Conclusão: o papel da análise de alergénios no processo VITAL®.
A análise de alergénios desempenha um papel significativo na aplicação do VITAL®. No entanto, é apenas uma parte do processo global de avaliação dos riscos. Destina-se a fornecer informações adicionais para ajudar a fundamentar a avaliação e não a ser utilizada como uma ferramenta autónoma. A análise pode ajudar em várias áreas cruciais: verificar as declarações de alergénios dos ingredientes, verificar o perfil de alergénios das matérias-primas e o potencial contacto cruzado de matérias-primas, direcionar a análise para avaliar a eficácia da limpeza e as validações de limpeza, confirmar os pressupostos feitos durante o processo de avaliação de riscos, monitorizar o efeito de alterações críticas e validar a avaliação de riscos VITAL®.

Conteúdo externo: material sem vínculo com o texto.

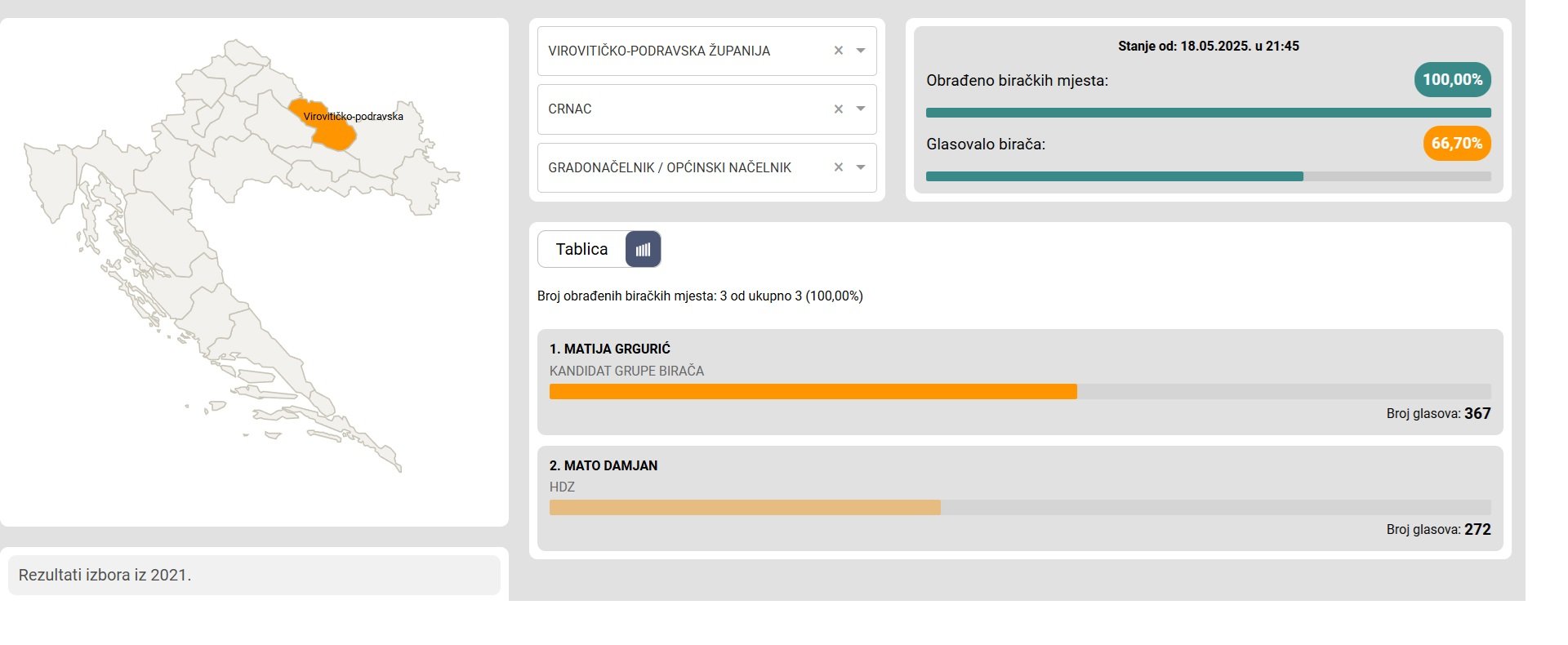Clear the CRNAC municipality selection

(x=838, y=109)
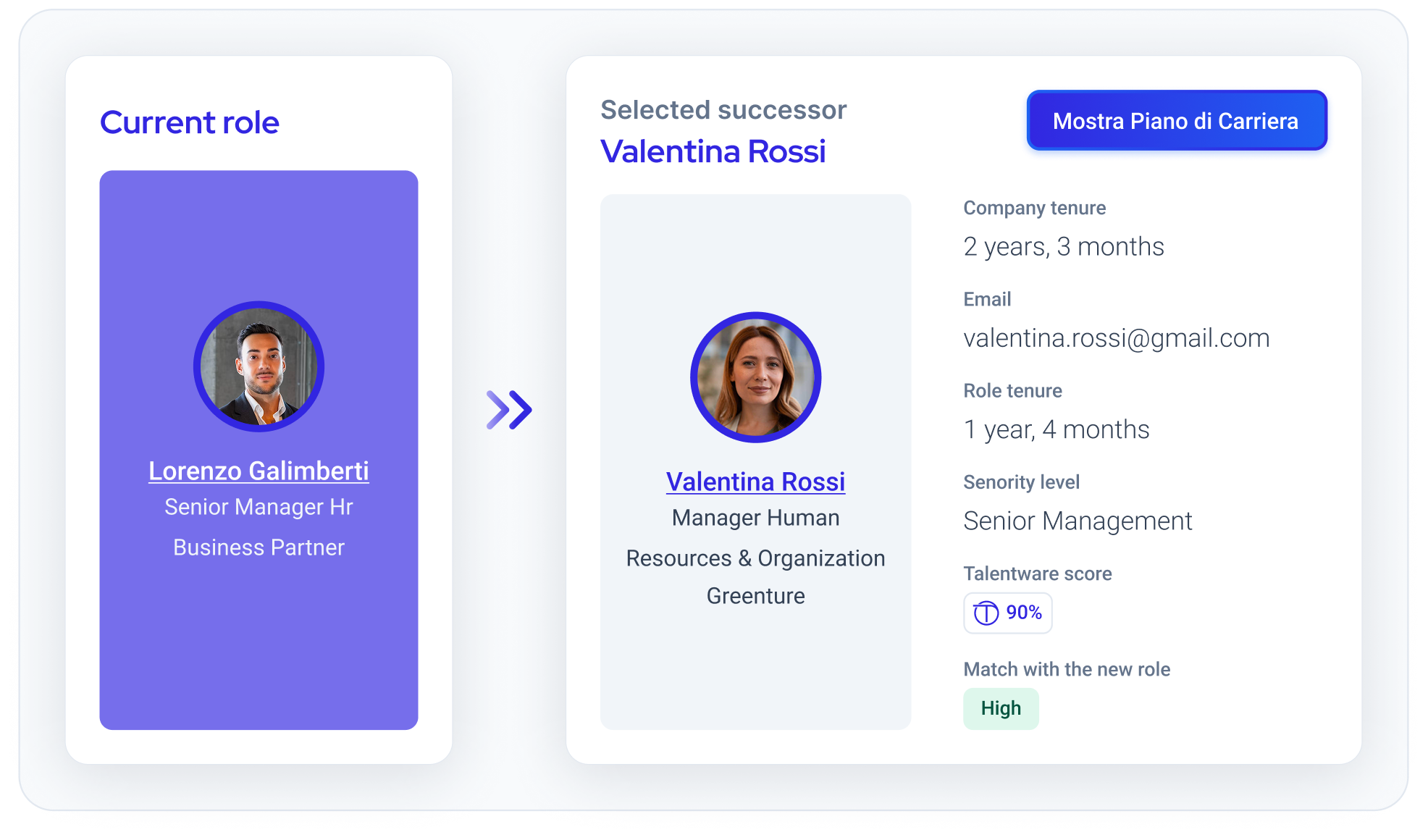Click the Mostra Piano di Carriera button
Screen dimensions: 1428x840
(x=1177, y=121)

A análise é complexa e, portanto, precisa de ser específica para a matriz e para o alergénio. É importante considerar a natureza do alimento ou superfície sob análise e os processos aos quais foi exposto para assegurar que o método aplicado é apropriado. Ao comparar os resultados dos testes analíticos com as concentrações calculadas a partir de uma avaliação de risco VITAL®, é importante garantir que as unidades de medida são comparáveis.
A grelha de níveis de ação do VITAL® utiliza a concentração (ppm) de proteínas totais. No entanto, os resultados analíticos podem ser expressos numa série de unidades e calibradores. Os métodos utilizados devem ser robustos, fiáveis, reprodutíveis, sensíveis e específicos; é crucial um plano de amostragem adequado.

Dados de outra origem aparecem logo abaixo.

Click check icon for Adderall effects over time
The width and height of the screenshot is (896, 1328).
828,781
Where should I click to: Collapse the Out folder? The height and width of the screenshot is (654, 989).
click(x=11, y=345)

A avaliação quantitativa dos alergénios de contacto cruzado tem de ter em conta a natureza esporádica dos alergénios de contacto cruzado, aplicando um regime de testes abrangente. A análise de alergénios pode ser utilizada para validar os pressupostos utilizados para o plano de gestão de alergénios, bem como os resultados encontrados através da avaliação física.

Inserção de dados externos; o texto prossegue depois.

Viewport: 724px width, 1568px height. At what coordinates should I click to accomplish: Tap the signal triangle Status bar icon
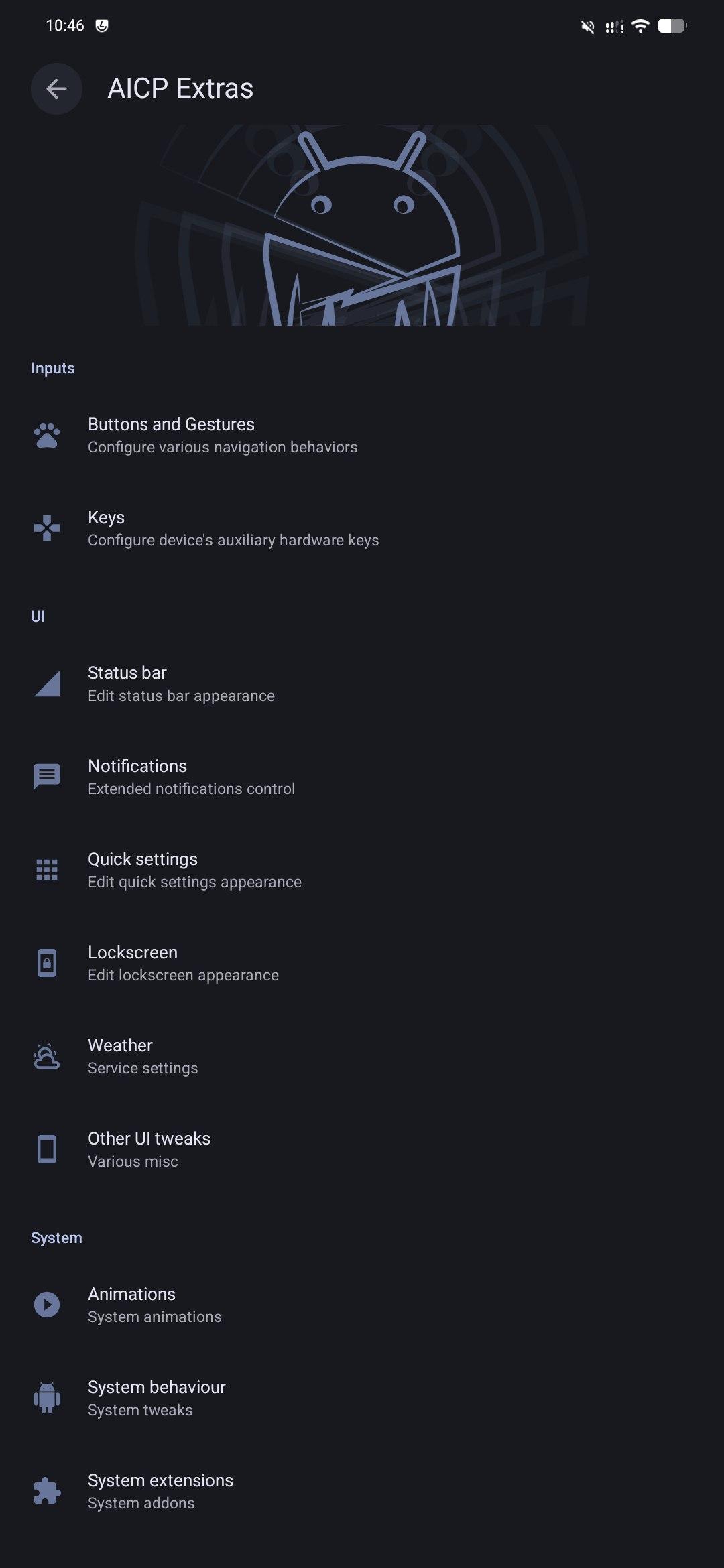click(47, 684)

É importante que a ciência subjacente ao VITAL® permaneça atual, transparente e relevante para todas as partes interessadas. Para tal, o Gabinete de Alergénios continua a colaborar com o VSEP, a indústria e os grupos de investigação e está constantemente a rever os dados relativos aos limiares de alergénios. Para o efeito, será lançada muito em breve uma versão actualizada do Programa VITAL®, o VITAL® 3.0.
Através da adoção contínua do Programa VITAL® e da utilização de outros processos de avaliação de risco de alergénios com base científica por parte da indústria alimentar, pode-se esperar que o mal-entendido e a confusão que atualmente rodeiam a rotulagem preventiva de alergénios possam começar a ser resolvidos. Em vez de beneficiar os fabricantes e os retalhistas, a PAL deve tornar-se um método de confiança que capacita os consumidores alérgicos a fazerem escolhas alimentares mais seguras para impedir fatalidades evitáveis, sem limitar artificialmente as suas escolhas como consumidores.